# WRITTEN PROBLEM 1
In the Advent of Code post below, which programming language did the writer use for many of this year's problems?

# SELECTED PASSAGE
-.-.-
The Stupid Stones Problem

I made a silly maths problem 1000x* faster

So yeah, I did a thing yay me. A few weeks ago (December 2024) I participated in the international nerd competition “Advent of Code”. If you’re the kind of person who reads my blogs, you have certainly heard of it, if for some reason you haven’t you must be lost here, click here to leave this hell. Today I will be documenting my journey completing day 11 of advent of code 2024. My steps for coming to a valid solution will be described out of order to help the flow of this article.

TL;DR

Put simply, being familiar with your dataset and choosing a datastructure is everything. Some friends we will meet along the way are:

The choice of programming language doesn’t always make your code faster or slower
Do not take a problem description at face value, it may often make misleading or false statements
The patterns in the data should impact your choice of datastructure and how you operate on it
Using more threads cannot fix a bad approach
Brute forcing problems can help you solve small datasets but large ones may require completely reworking your logic.

Advent of Code

Each year in December leading up to Christmas, computer science enthusiasts with too much time sit at their computers solving obscure programming problems. While this is normally not special, at this time of year it’s called Advent of Code (AOC). On each of the “days of Christmas,” there is a computer science problem given, embedded in a whimsical Christmas story. There are also some niceties like competitive leaderboards and international communities that sprout up in this atmosphere. Each day, a new problem is unlocked with 2 parts, the 2nd being an extension of the first. Each problem has 2 sets of inputs, one as a worked example and the other is the input you need to compute a result from. The real thrill of this event is submitting your solution, if you’re lucky you get marked correct and get a gold star! The more stars you get, the more sparkly the website looks!

This year I completed many of the problems in the Go programming language, as I spoke about in my last post. However, after the event was completed and a slow January rolled around I decided to revisit a few that piqued my interest. Among these was day 11, a wildly contrived problem about stones that duplicate under oddly specific circumstances. I found this problem particularly interesting for the difficulty I had with it combined with the conceptual simplicity. Today I would like to document the adventure I had with such a problem.
-.-.-
# WRITTEN PROBLEM 2
Format the rows from the line with "Click the SSL监控 lock icon" to the line with "will (493, 444)." as a JSON list of strings, one string per line, with blank lines left out.

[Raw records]
-.-.-
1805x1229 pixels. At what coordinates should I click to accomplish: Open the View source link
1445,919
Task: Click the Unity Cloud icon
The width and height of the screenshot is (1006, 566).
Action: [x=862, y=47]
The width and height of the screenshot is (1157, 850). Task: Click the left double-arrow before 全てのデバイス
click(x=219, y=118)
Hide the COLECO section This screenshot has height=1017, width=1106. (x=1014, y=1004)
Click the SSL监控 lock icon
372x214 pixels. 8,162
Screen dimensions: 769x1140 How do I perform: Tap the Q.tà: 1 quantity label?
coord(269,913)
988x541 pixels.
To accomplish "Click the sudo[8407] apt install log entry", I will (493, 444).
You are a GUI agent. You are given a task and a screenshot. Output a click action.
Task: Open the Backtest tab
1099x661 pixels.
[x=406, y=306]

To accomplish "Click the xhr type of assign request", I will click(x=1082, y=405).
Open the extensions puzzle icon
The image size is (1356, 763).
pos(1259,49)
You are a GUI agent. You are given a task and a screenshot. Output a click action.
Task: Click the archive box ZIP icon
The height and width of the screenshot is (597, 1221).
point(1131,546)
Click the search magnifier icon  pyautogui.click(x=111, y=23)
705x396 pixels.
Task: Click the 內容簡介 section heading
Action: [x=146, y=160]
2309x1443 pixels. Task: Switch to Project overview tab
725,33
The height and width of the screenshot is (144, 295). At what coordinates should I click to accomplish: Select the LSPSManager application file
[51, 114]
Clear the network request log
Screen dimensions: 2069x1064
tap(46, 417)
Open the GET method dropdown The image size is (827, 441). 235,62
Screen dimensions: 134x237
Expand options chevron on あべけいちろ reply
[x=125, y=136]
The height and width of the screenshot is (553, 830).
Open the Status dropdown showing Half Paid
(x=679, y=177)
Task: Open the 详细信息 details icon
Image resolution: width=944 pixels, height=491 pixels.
-.-.-
# FINAL RESULT 1
Go

# FINAL RESULT 2
[
  "Click the SSL监控 lock icon",
  "372x214 pixels. 8,162",
  "Screen dimensions: 769x1140 How do I perform: Tap the Q.tà: 1 quantity label?",
  "coord(269,913)",
  "988x541 pixels.",
  "To accomplish \"Click the sudo[8407] apt install log entry\", I will (493, 444)."
]